INCSEA or Incidents-At-Sea arrangement is meant to provide the means by which regional navies or other enforcement agencies could promote their interests at sea in a more predictable manner and to ensure the minimum use of force at all times especially during crisis. On a higher plane, this arrangement is meant to develop mutually beneficial international cooperation and transparency in naval operations. lNCSEA involves establishing special rules to minimise the chances of accidents that could result from normal activities which could include ships' manoeuvres. Essentially, an INCSEA arrangement would include negotiated procedures to lessen dangers of collisions as well as to prevent making unnecessary first strike as a result of unintended actions by the other party. The arrangement would usually include special communication procedures. All these are not only in line with today's aspirations or promoting peace and stability but also in conformity with customary international law. In other words, other than to avoid collisions at sea and the airspace that could affect relations between Navies, one of the goals of INCSEA is to develop a more predictable standard operating procedures at sea.
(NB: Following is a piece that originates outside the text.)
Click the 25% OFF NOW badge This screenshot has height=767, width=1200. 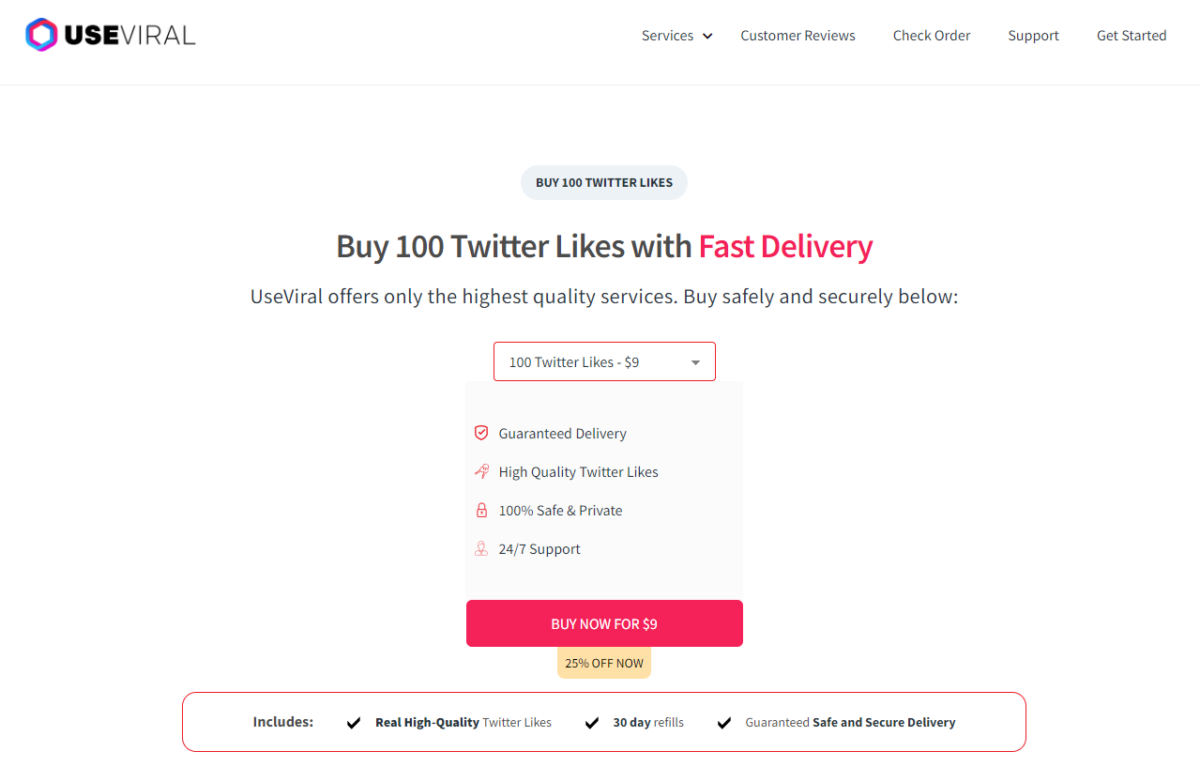604,663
With this general concept in mind the Maritime Institute of Malaysia (MIMA) with the co-operation of the Royal Malaysian Navy has initiated a series of discussions with some navies in the region that hopefully could lead to an INCSEA-type regime.

 

In our view the INCSEA-type arrangement could be applicable to the South China Sea or the Spratlys for the following reasons:

・Too many navies with different operating procedures in an enclosed sea,

・Poor communication network between the navies,

・Conflicting areas of operations which result from overlapping maritime claims,

・Naval protection for certain activities in disputed areas. For example, some navies have been instructed to firmly act against "illegal" fishing, dumping of waste, pollution, etc

・To prevent an accident from being construed as a deliberate act of attack,

・To provide a flexible framework for self defence,

・To prevent escalation of military conflicts.

 

The applicability of INCSEA in the South China Sea ought to be seen within the context of the overall regional setting. The strategic situation in the South China Sea as explained in the preceding pages is complex. It could perhaps be more complicated than the multilateral INCSEA debut in the Middle East under the so-called "Madrid Formula" in 1991. Unlike in other areas e.g., in the Middle East where the concept of INCSEA still remains in its infancy stage, in the South China Sea the problems are too multifaceted. Firstly, establishing the rightful owner of a particular feature or area at sea is a tricky subject. The legal ownership is a sixty four thousand dollar question. The second aspect derives from the problem of ownership, i.e., how to regulate the behaviour of naval vessels deployed in the contested area. We know that all navies have been tasked with the primary mission to assert and defend the sovereignty of features or areas which they have staked claims to. There have been occasions in the recent past where the Navy of one country has to politely "invite" another Navy to leave a disputed area. In some cases, regional navies have been advised not to arrest fishing vessels. Although thus far, we have no incident of navies engaging each other in the contested area, we have plenty of examples of fishing vessels defying naval instructions and in certain cases tried to ram naval vessels. This would place naval vessels with the awkward tasks of responding with force to effect arrests or use force in self-defence. In a likely situation where fishing vessels seek naval protection, the situation could break loose and develop into a free for all.

 

One of the challenges to naval commanders operating in a disputed area is to be able to assert national rights without the need to use force. In such a situation, without some agreed procedures two navies could be a collision course when neither side concede ground.